The photo contest is universally known as the world’s premier international competition for photojournalists, and according to the World Press Photo, it “set[s] the standard for the profession.” The image is undoubtedly moving: A woman in a burka tenderly holds her male relative, wounded during Yemeni clashes against President Ali Abdullah Saleh.
The injured, shirtless subject, held by a female loved one, draws unmistakable parallels to the Pietà. Contest judge Manoocher Degati goes as far as to say: “It is easy to portray the aggressiveness of situations like these. This image shows the tenderness.” The Times even calls the war image “painterly.” Another judge, Nina Berman, says, “It is as if all of the events of the Arab Spring resulted in this single moment.”

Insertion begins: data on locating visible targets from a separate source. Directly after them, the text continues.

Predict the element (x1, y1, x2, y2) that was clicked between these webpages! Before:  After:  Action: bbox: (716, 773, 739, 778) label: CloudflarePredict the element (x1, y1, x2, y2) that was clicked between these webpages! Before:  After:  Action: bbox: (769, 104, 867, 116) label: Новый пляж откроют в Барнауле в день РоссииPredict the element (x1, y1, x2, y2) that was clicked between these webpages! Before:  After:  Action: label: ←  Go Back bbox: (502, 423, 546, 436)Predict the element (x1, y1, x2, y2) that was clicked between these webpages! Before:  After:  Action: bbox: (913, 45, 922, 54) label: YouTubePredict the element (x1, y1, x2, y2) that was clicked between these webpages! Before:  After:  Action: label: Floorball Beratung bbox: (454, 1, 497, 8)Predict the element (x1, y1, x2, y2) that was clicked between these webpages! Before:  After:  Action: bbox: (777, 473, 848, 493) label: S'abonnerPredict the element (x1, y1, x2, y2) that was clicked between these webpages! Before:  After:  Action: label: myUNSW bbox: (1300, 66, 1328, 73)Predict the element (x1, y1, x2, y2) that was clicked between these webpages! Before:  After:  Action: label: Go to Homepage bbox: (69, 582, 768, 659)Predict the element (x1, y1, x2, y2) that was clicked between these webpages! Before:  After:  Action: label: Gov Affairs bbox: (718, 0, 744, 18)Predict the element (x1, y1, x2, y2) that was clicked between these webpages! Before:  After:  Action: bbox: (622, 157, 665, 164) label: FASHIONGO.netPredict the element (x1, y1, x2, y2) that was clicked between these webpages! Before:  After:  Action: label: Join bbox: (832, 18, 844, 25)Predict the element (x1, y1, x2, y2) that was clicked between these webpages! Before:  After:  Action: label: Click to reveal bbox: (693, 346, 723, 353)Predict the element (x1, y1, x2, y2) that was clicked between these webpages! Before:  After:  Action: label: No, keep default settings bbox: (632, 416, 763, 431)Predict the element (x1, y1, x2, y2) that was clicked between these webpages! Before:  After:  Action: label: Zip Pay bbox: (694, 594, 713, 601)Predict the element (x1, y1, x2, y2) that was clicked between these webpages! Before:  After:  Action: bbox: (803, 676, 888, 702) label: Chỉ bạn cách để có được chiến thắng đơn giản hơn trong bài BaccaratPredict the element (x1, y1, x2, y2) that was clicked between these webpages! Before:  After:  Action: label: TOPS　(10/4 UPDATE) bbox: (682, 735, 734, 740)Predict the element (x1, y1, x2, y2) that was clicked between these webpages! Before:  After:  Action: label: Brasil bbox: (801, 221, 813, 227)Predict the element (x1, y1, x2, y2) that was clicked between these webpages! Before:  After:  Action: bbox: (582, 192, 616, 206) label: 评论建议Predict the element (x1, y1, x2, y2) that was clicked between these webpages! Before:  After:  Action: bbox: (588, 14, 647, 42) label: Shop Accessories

By critic after critic, the injured man is hailed—but only as a work of art and a symbol of greater struggle. And perhaps this is the very problem.
Somehow the explanation behind the selection of this portrait has romanticized the subject into a symbol and an ornament. Yet what of the reality that caused this man such suffering? If this is the “standard” for photojournalism today, one must ask, where is our discussion of the news story here? The analysis of this particular photo, by the World Press and others, has been distressing because it seems to ignore its central issue: the violence in Yemen and its causes. Why do we see this photo and speak of its mood as opposed to its visceral reality?
The process behind this selection appears to prize artistry and symbolism over the actual news story, the very thing that distinguishes photojournalism from other photography in the first place. While we applaud the photographer for shedding light on the Yemeni face of the Arab Spring, the World Press’s rationale is flawed.